The world’s first industrial symbiosis
It takes one and a half years for nature to replenish and regrow what the planet’s inhabitants consume in one year. While we have made great strides in resource efficiency, this is not enough to halt the damage to our planet. We require a new way of thinking and a new economic model. An example of this is industrial symbiosis. An industrial symbiosis is a commercial collaboration where the residual waste from one enterprise is used as a resource by another enterprise – resulting in mutual economic and environmental benefits through a sustainable usage of raw materials and a reduction of energy consumption.

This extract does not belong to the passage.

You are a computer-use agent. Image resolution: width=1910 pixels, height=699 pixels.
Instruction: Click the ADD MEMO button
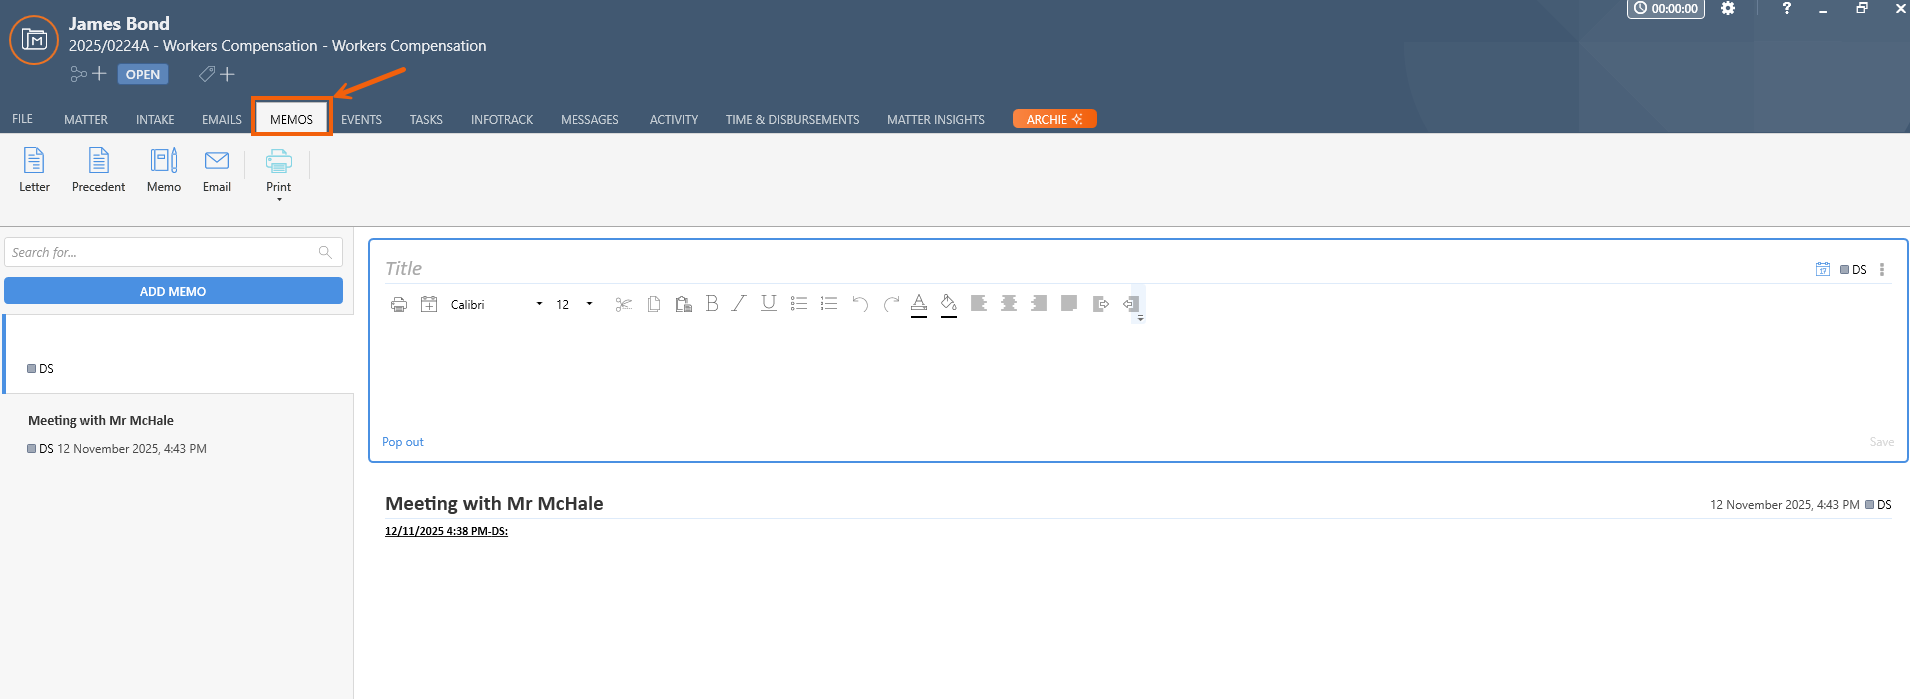pos(173,291)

The biogas and fertiliser potential in residual biomass from local biotech plants such as those of Novozymes’ and Novo Nordisk’s is utilised at a local biogas plant, called Kalundborg Bioenergy. At Kalundborg Bioenergy, biogas is produced, which is subsequently upgraded to natural gas quality through a refining process where, among other things, carbon dioxide and sulphur hydrogen are removed from the product, to be used as a resource for other companies. The natural gas is sent to local companies such as Gyproc Saint-Gobain and Equinor Refining Denmark, and further out to consumers through the natural gas grid. Sulphur from the hydrogen sulphide fraction is collected and recovered as a subcomponent in fertilisers based on the biogasified residual biomass.
Kalundborg Symbiosis demonstrates the circular economy in real life: residue is used for energy production in a local set up, saving transportation costs on both biomass (supply) and fertiliser (output) over long distances. Manufacturing technology has been changed so that lime is no longer added to the same extent as before, not only saving money, but also resulting in a much more usable product for local farmers. The cooperation ensures local companies obtain a green energy supply at the same time as resources are being used, shared and saved in a sustainable way.